George Collins (Franchot Tone) insists on running a bombing mission against an enemy Japanese carrier. As they wait on him to report his progress, fellow pilots describe George Collins to their new major who says that although it is clear George is seen "much struggle and defeat," that he still approaches life with the "look of a victor."

In the first flashback, Winston Davis (Alan Baxter) recalls how he originally rejected George Collins for the Air Corps after the Dean of George's law school reported him to be a brilliant man who turned out to be a "cheap opportunist." Seeing how much this pains George, Davis goes to George's hometown to find out more about the man.

Henry Claven (Dick Simmons) remembers the proud and dignified college-aged George. At that time, George was top of his class, engaged to his high school sweetheart, and working hard to achieve personal and professional success. When Claven last saw him, George and Freddie (Marsha Hunt) were happily building their dream house.

▶ **Short exercise**:
Decide whether each statement agrees with the plot summary, answering yes or no and quoting the exact words of the summary that settle it.
1. Winston Davis travels to George's hometown to learn more about him.
2. When Claven last saw George, George was building a dream house by himself.
3. In college, George was at the top of his class.
Use only the plot summary above.

▶ **Extracted information**:
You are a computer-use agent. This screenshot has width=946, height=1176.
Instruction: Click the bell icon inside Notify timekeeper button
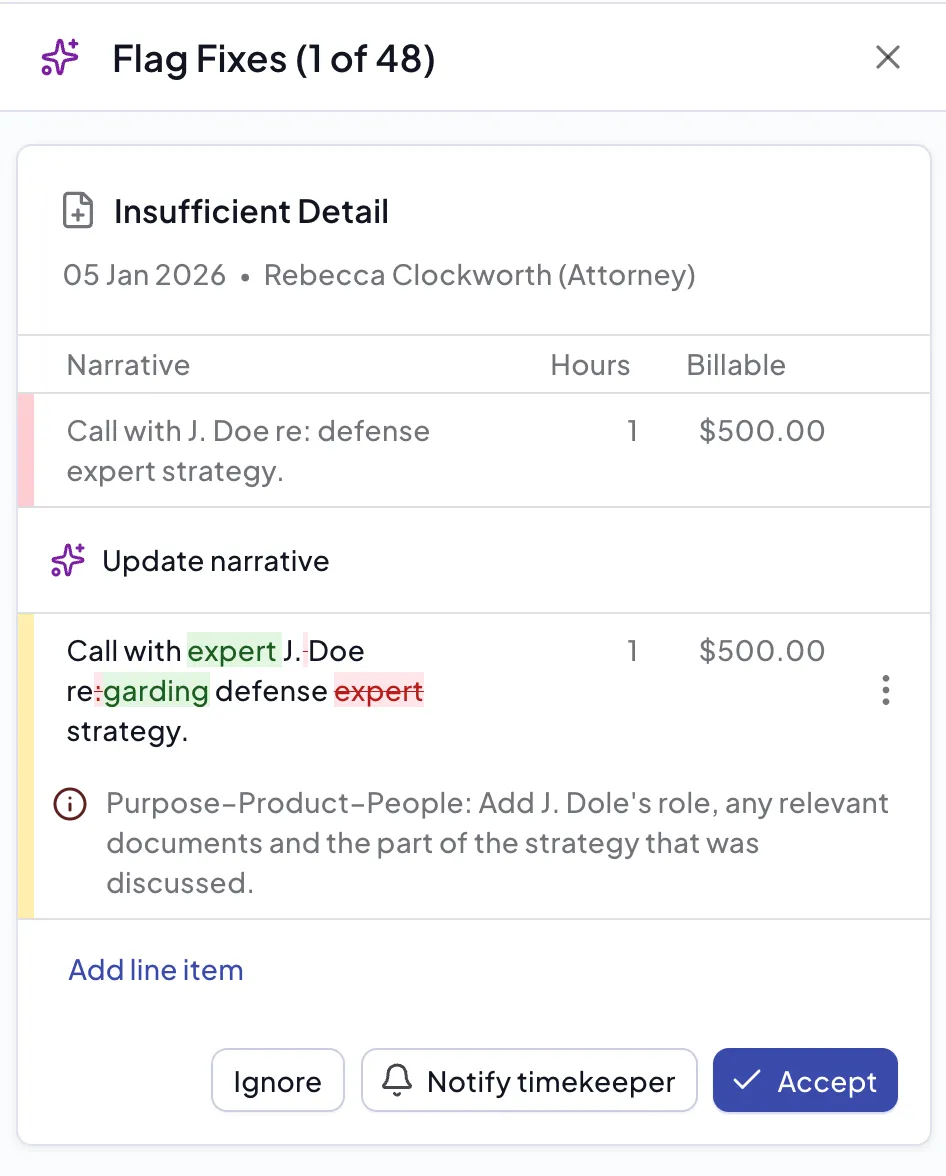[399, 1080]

---

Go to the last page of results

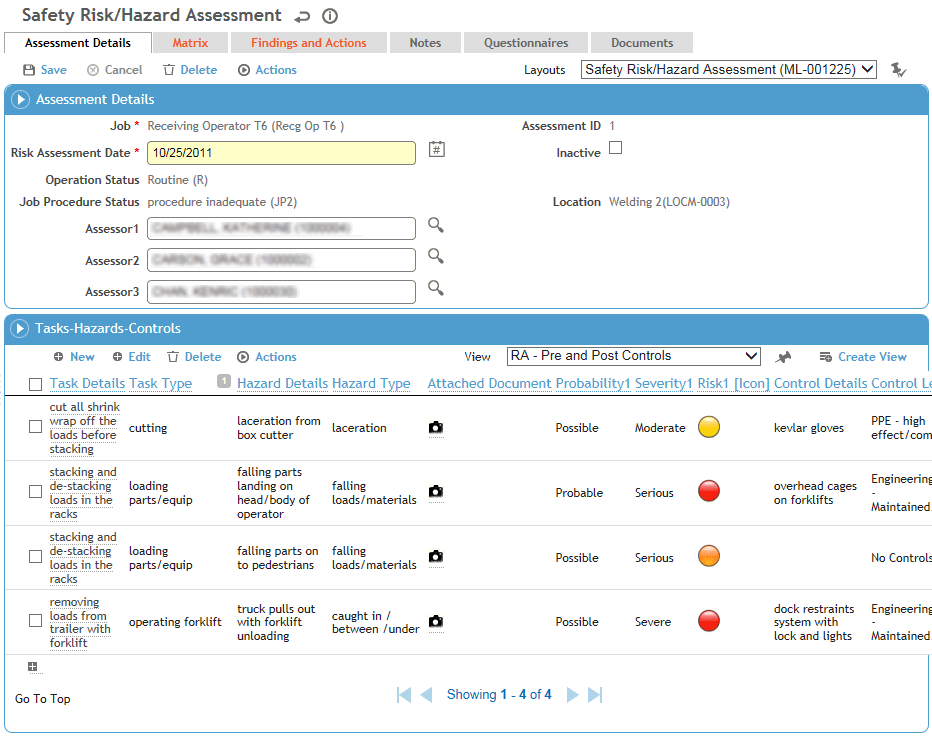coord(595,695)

▶ **Final result**:
1. Yes: "Davis goes to George's hometown to find out more about the man."
2. No: "George and Freddie (Marsha Hunt) were happily building their dream house."
3. Yes: "At that time, George was top of his class"